Bei der Division greifst du auf divide() zurück. Die Syntax bleibt gewohnt einfach:

BeispielEins =
BeispielEins.divide(BeispielZwei);
System.out.println ("Das gesuchte Ergebnis nach der Division lautet: " + BeispielEins);
java

Beachte jedoch: Das klappt nur rei­bungs­los, wenn das Ergebnis exakt oder eine ganze Zahl ist. An­dern­falls erscheint die Feh­ler­mel­dung java.lang.ArithmeticException: Non-terminating decimal expansion; no exact representable decimal result. (Lauf­zeit­feh­ler). Um dies zu ver­hin­dern, bietet die divide-Methode ver­schie­de­ne Run­dungs­op­tio­nen via java.math.Roun­ding­Mo­de:

Konstante Funktion
CEILING Rundet in Richtung positiv unendlich.
DOWN Rundet in Richtung Null ab.
FLOOR Rundet in Richtung negativ unendlich.
HALF_DOWN Rundet zum nächsten Nachbarn; bei gleichem Abstand weg von der Null.
HALF_EVEN Rundet zum nächsten Nachbarn; bei gleichem Abstand zur nächsten geraden Zahl.
HALF_UP Rundet zum nächsten Nachbarn; bei gleichem Abstand in Richtung Null.
UN­NECES­SA­RY Erlaubt nur exakte Be­rech­nun­gen ohne Rundung.
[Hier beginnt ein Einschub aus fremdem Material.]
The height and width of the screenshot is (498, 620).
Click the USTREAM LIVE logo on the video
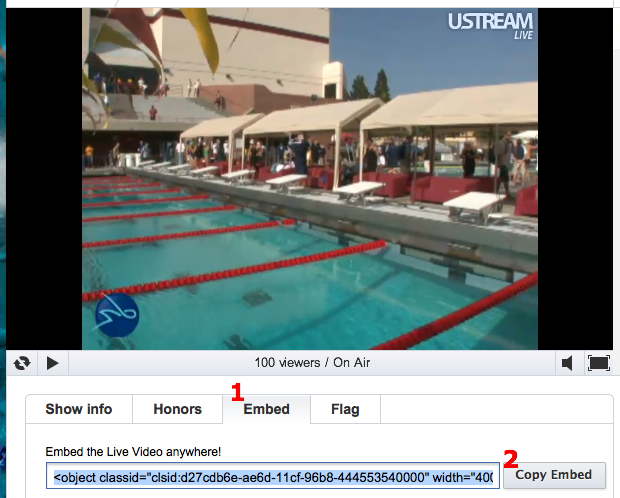point(490,26)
Führt bei nicht-exakten Werten zum Fehler.
UP Rundet von der Null weg auf.

Überblick der wich­tigs­ten Methoden

Zum Abschluss findest du hier eine Zu­sam­men­fas­sung der zentralen Methoden für die Arbeit mit Big­De­ci­mals in Java.

Methode Funktion
abs() Liefert den absoluten Betrag des Big­De­ci­mals.
add() Berechnet die Summe aus dem aktuellen Wert und dem Addend.
divide() Berechnet den Quo­ti­en­ten (Wert / Divisor).
max(Big­De­ci­mal val) Ermittelt den Ma­xi­mal­wert des Big­De­ci­mals.
min(Big­De­ci­mal val) Ermittelt den Mi­ni­mal­wert des Big­De­ci­mals.
mo­ve­Point­Left(int n) Ver­schiebt das Komma um n Stellen nach links.
mo­ve­Po­in­tRight(int n) Ver­schiebt das Komma um n Stellen nach rechts.
multiply(Big­De­ci­mal mul­ti­pli­cand, Math­Con­text mc) Berechnet das Produkt (Wert * Mul­ti­pli­kant).